I'd wait and see what your nt is but if you can afford it and it's reassurance then go for it. Good luck. Xx


----------



## Spudtastic

Hi luckyflutter.
I'm in NZ and have also been considering the harmony test. It cost 1000nzd here which is about £550 (iI'm English). I think the peace of mind will be worth it.


----------



## Willow01

I had the Harmony test after my NHS result came back 1-130. I'm 35 and needed the reassurance of Harmony test and didn't want to go for amino for further testing that's offered after high risk results. It took 9 days to get the results and thankfully came back low risk. It also tells you the gender, I'm having a girl! I agree maybe wait until you get your NHS results then if you need to go for Harmony, good luck.


----------



## LuckyFlutter

Thanks everyone. I'm a total worrier so I think I will just go for it. It costs £450 at my local hospital. Also like the idea of knowing the sex early!


----------



## Twag

I was told about it by my Midwife I turned 35 in April so now classed as an older mum I guess :shrug: but my NT result came back as 1:970 which apparently is low so decided I wouldn't think it costs about £450


----------



## EmpireBiscuit

I had the Harmony, paid £475 at a private clinic, at 12 weeks.

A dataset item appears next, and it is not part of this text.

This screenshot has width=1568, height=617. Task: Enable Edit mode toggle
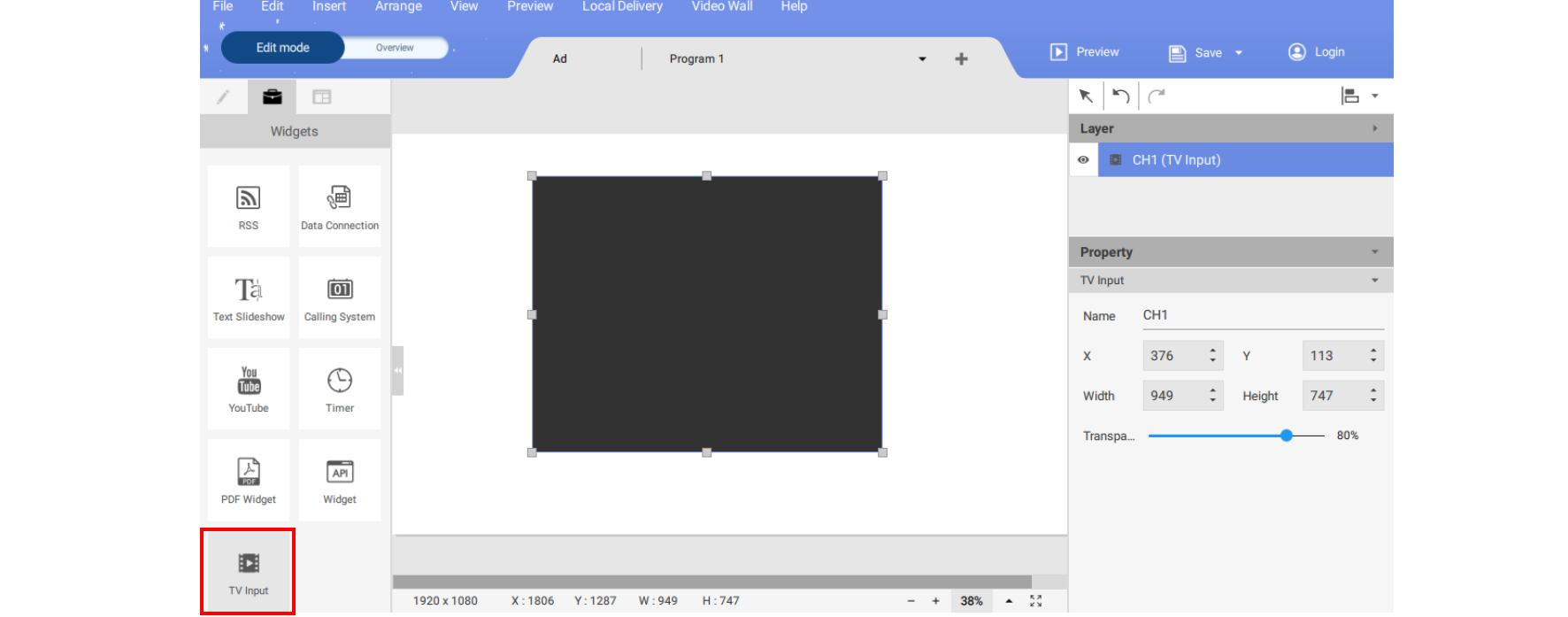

Had this done before the NHS testing - and if I realised all the NHS were screening for was Downs then I wouldn't have bothered with their old fashioned test at all:wacko:

Anyway Harmony came back great, so I could relax and start to enjoy the pregnancy a bit maybe, NHS results came back a week or so later, they were high risk based solely on my age (NT and bloods fine):shrug:

If anything I'd get the Harmony earlier (though I wanted to wait and make sure the pregnancy was viable first).

I was on a Harmony thread in the Pregnancy after a Loss forum recently, loads of people shared their experiences on there.


----------



## MrsTB

I'm 40 and I had my 12 scan a few days ago and my NT measurement was normal. Although I've still awaiting my risk ratio to come through in the post from my bloodwork, I'm felt quite reassured by the NT measurement alone. My odds are going to be higher than with my first child just because I'm older but if they come back as less than a 100 then I don't think I will.


----------



## LuckyFlutter

Thanks everyone for your replies. I've booked in my test when I'm 10+2. Hopefully all comes back good for peace of mind. Will do the usual NT test also.


----------



## EmpireBiscuit

LuckyFlutter said:


> Thanks everyone for your replies. I've booked in my test when I'm 10+2. Hopefully all comes back good for peace of mind. Will do the usual NT test also.

I'd check with your MW what they are scanning for at the NT, if it's only Downs you could skip the stress of a "high risk" NHS assessment and go purely on the Harmony, which is a lot more advanced and modern than the NHS test.


----------



## LuckyFlutter

EmpireBiscuit said:


> LuckyFlutter said:
> 
> 
> Thanks everyone for your replies. I've booked in my test when I'm 10+2. Hopefully all comes back good for peace of mind. Will do the usual NT test also.
> 
> I'd check with your MW what they are scanning for at the NT, if it's only Downs you could skip the stress of a "high risk" NHS assessment and go purely on the Harmony, which is a lot more advanced and modern than the NHS test.Click to expand...


She said they will check for some other abnormalities in the scan also - spina bifida, normal brain growth etc. 

I didn't realise they would give you a high-risk due to age even if your bloods and NT were normal. That's crazy!


----------



## EmpireBiscuit

Depends on your age how highly weighted it will be towards the high end, but yeah even with great NT and bloods I was higher than 1/250 which means you get a letter telling you that you are high risk and inviting you in for appointment to discuss amnio. I'm definitely in the more mature bracket, lol.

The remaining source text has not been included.